Du point de vue mathématique, toutes ces questions relèvent de la théorie des observateurs, qui sont des algorithmes utilisés pour calculer ou pour prédire l'état interne d'un système en général non linéaire à partir de mesures partielles, souvent externes et bruitées. Typiquement, un observateur se compose d'une simulation du système utilisant un « modèle interne » peut-être approximatif, guidée et corrigée par les mesures prises sur le système. Dans les problèmes de perception active et sous certaines conditions, l'observateur permet aussi de sélectionner, a priori , la mesure ou la combinaison fusion de mesures à effectuer qui seront les plus utiles pour améliorer l'estimation de l'état du système à un instant donné, une idée inspirée du système nerveux et utilisée aujourd'hui dans les systèmes de navigation automobile automatique.
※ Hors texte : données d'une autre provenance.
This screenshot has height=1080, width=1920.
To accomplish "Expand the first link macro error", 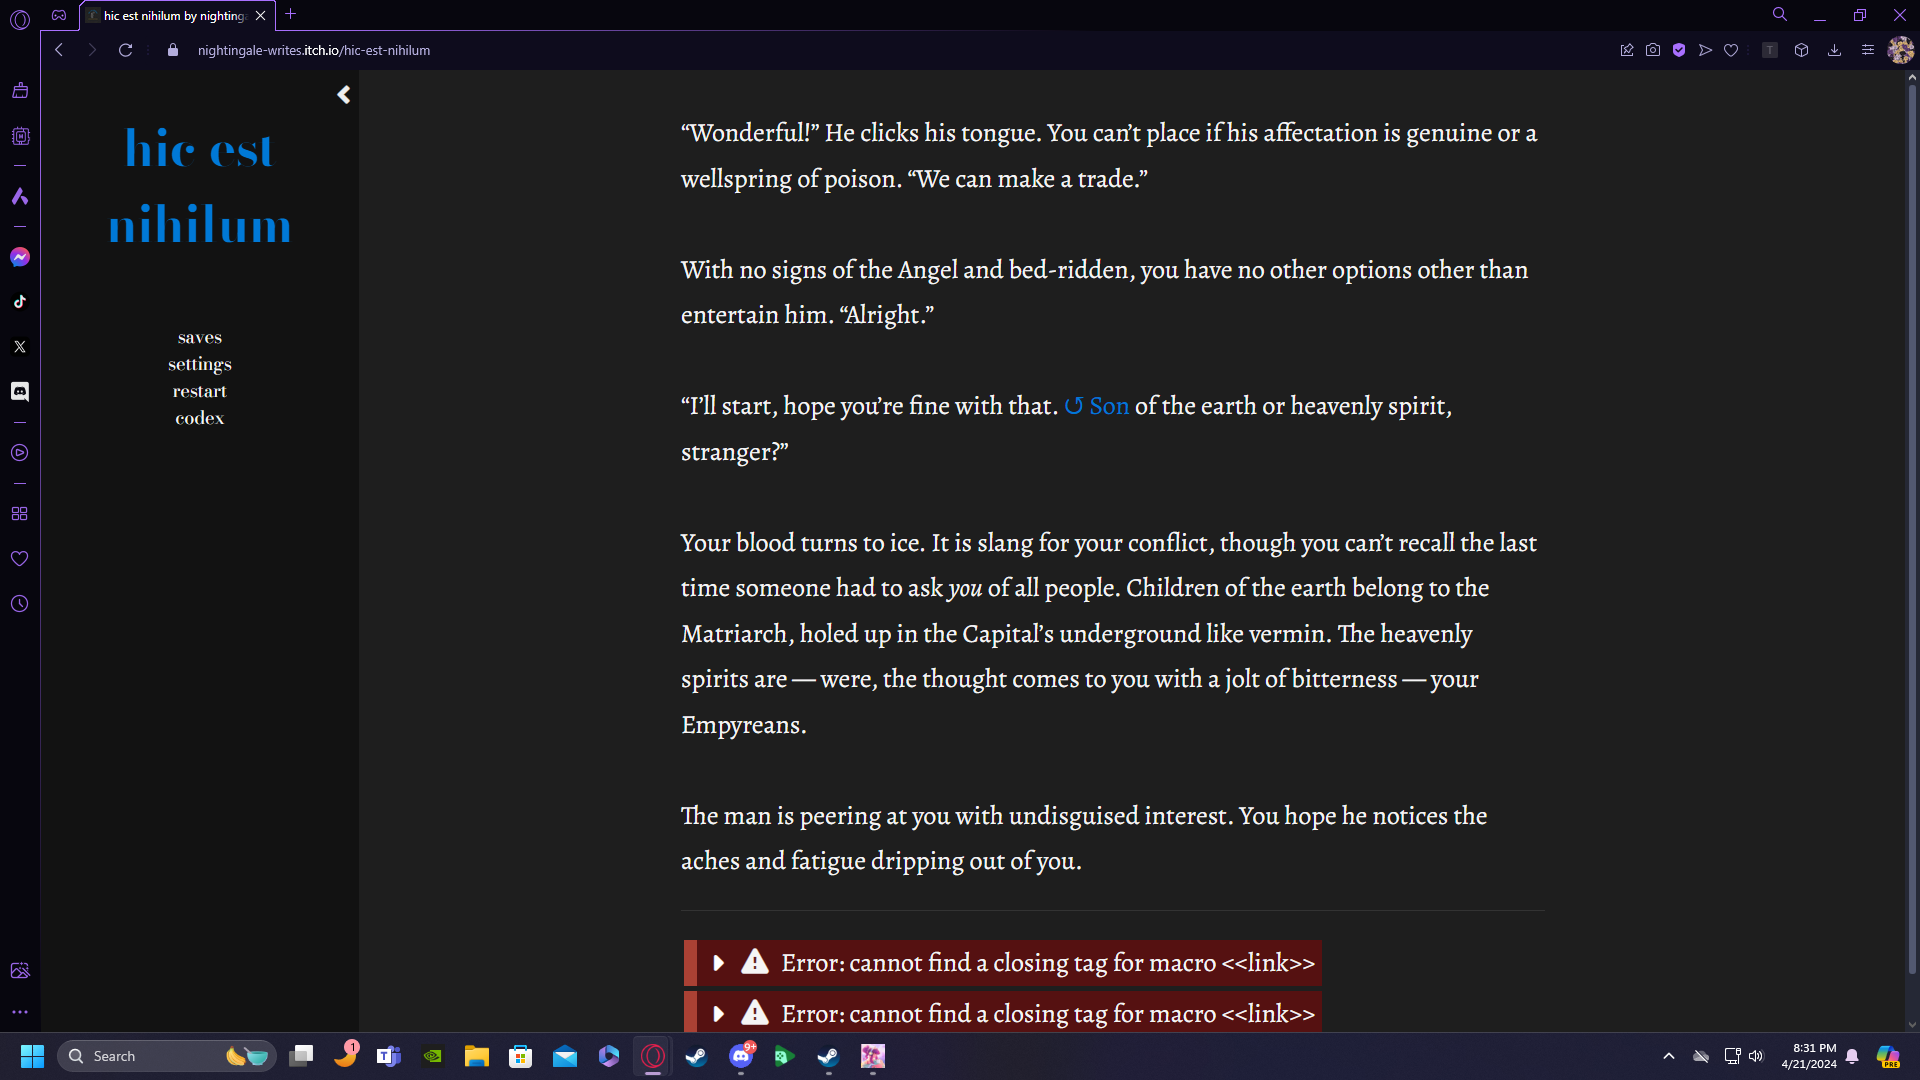I will pos(718,963).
Parce qu'ils se fondent sur des mesures partielles, les observateurs permettent aussi de généraliser à des processus dynamiques la notion de mémoire adressable par le contenu content-addressable memory , chère aux amateurs de réseaux de neurones artificiels. Par exemple, une personne peut être reconnue à partir seulement d'une image de ses yeux, un concerto de Ravel à partir des premières mesures. Et, dans un processus physiologique minutieusement décrit, élaboré sur le plus archaïque de nos sens, la madeleine de Proust conduit automatiquement aux huit volumes de la Recherche .
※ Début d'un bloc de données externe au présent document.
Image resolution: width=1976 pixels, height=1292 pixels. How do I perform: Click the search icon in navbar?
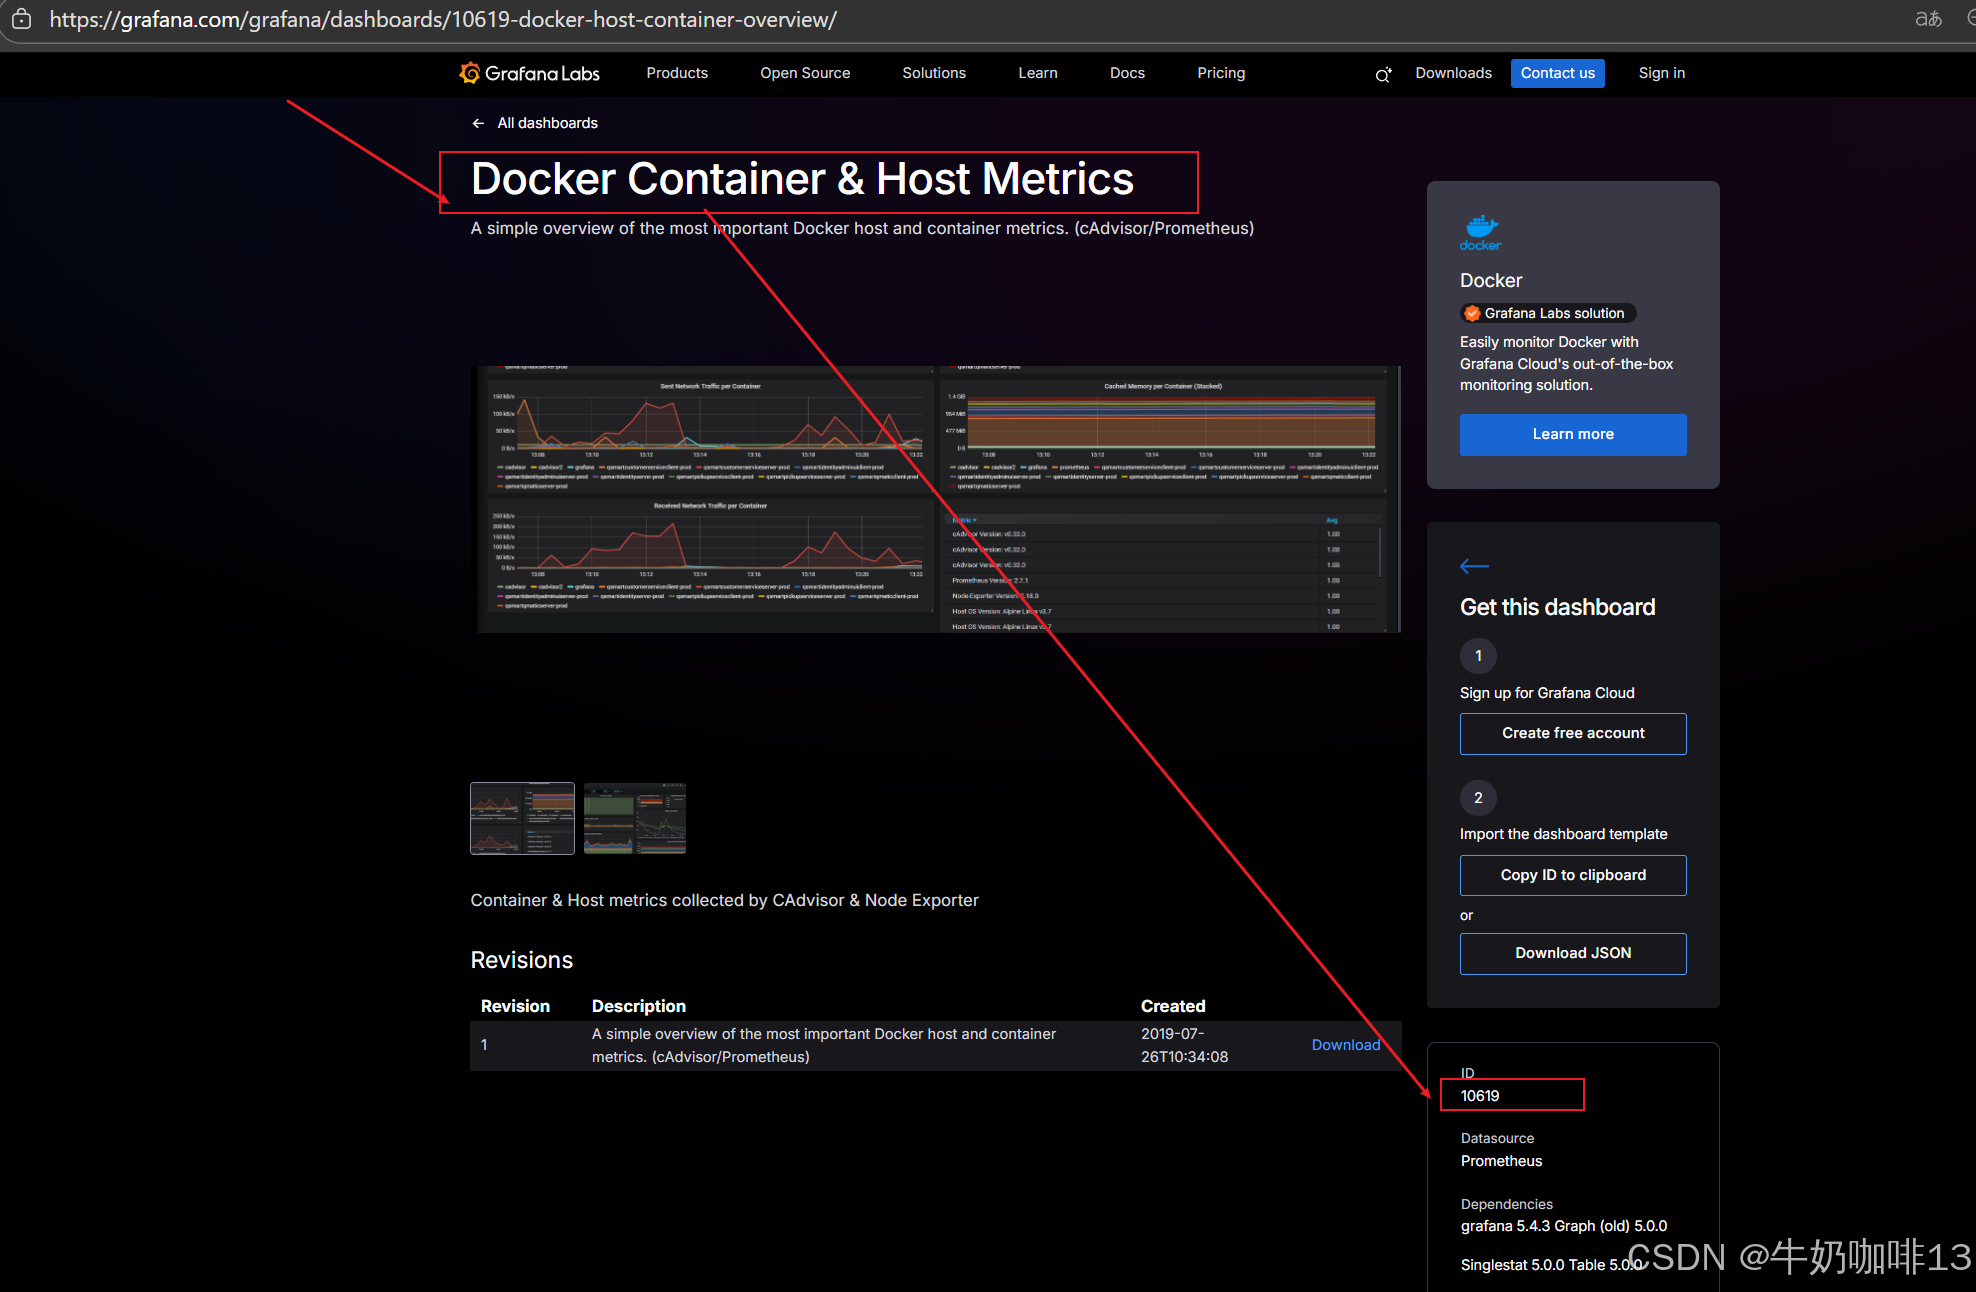[1383, 74]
Pour le problème de l'unité de la perception, la notion de contraction suggère un modèle possible pour expliquer la convergence globale des interactions rapides dans le système thalamo-cortical et la variation régulière de la perception au fur et à mesure que les données sensorielles changent : il suffirait que la dynamique de chacune des aires impliquées soit contractante. Inversement, le principe d'un vaste réseau de systèmes contractants spécialisés, totalement décentralisé mais globalement convergent, peut être utilisé dans un système artificiel pour intégrer diverses informations sensorielles et algorithmes de traitement. De plus, on peut montrer que ces boucles d'interaction sont un moyen particulièrement efficace et rapide de partager le traitement de l'information entre divers systèmes, puisque le temps de réponse de l'ensemble ne dépasse pas celui du système le plus lent. Cette rapidité contraste fortement avec celle d'une architecture centralisée ou hiérarchisée, où les temps de réponse s'accumulent et deviennent totalement prohibitifs pour de grands systèmes.
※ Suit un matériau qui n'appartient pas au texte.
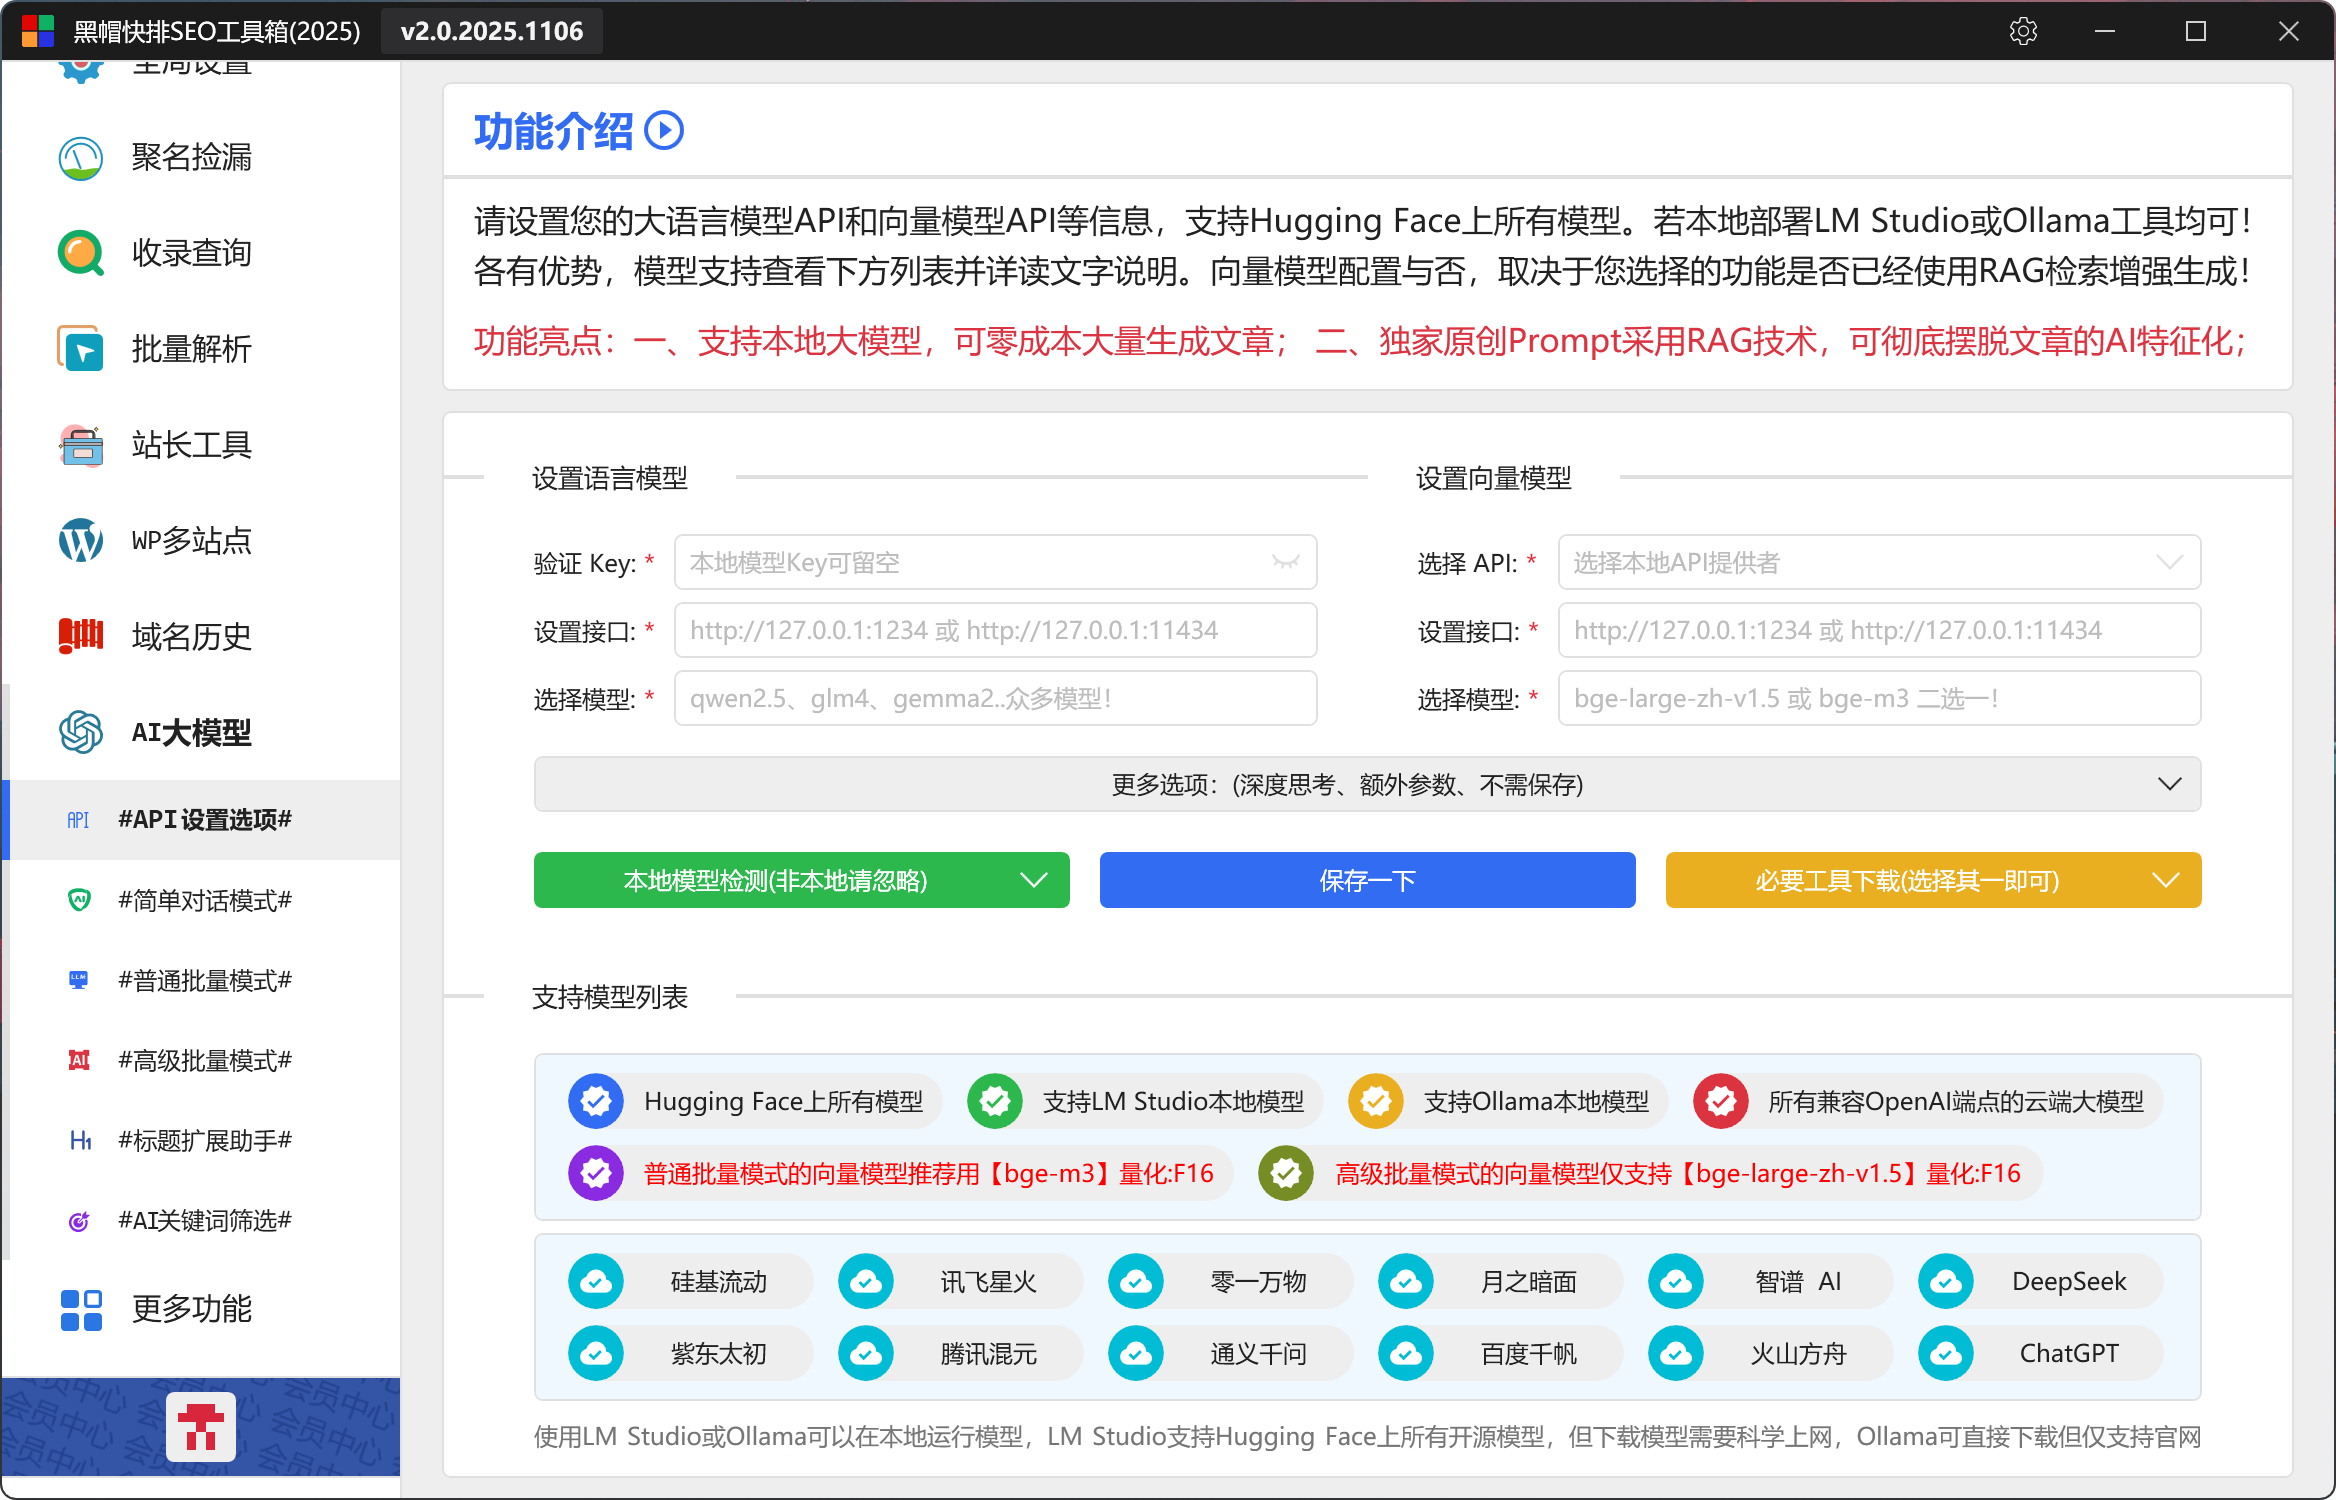Click play icon next to 功能介绍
Téléprésence. Petite note historique : en Union soviétique, les discours fleuve annuels sur le socialisme scientifique ont suivi, littéralement, l'évolution de la cybernétique interprétée au sens large comme science du « gouvernement » et ont donc vu apparaître au début des années 1980 les ancêtres des systèmes décentralisés que nous venons de décrire. On connaît la suite.
Un problème similaire à celui des boucles lentes se rencontre en téléprésence, où des délais de transmission non négligeables entre robot-maître et robot-esclave créent d'importants problèmes de stabilité. L'une des façons de le résoudre est d'utiliser pour les transmissions un type particulier de variable composite, qui revient à ce que chaque transmission simule une onde dans une poutre mécanique virtuelle. En effet, une poutre transmet des ondes dans deux directions avec des délais, mais est naturellement stable. Le cerveau utilise-t-il de telles combinaisons dans ses boucles lentes14,18,21 ?
Ce type d'architecture et de telles « variables d'onde » pourraient également être exploités dans d'autres systèmes artificiels. Par exemple, dans les problèmes de calcul asynchrone distribué, où des milliers d'ordinateurs, communiquant entre eux par Internet, doivent être coordonnés pour résoudre un problème commun.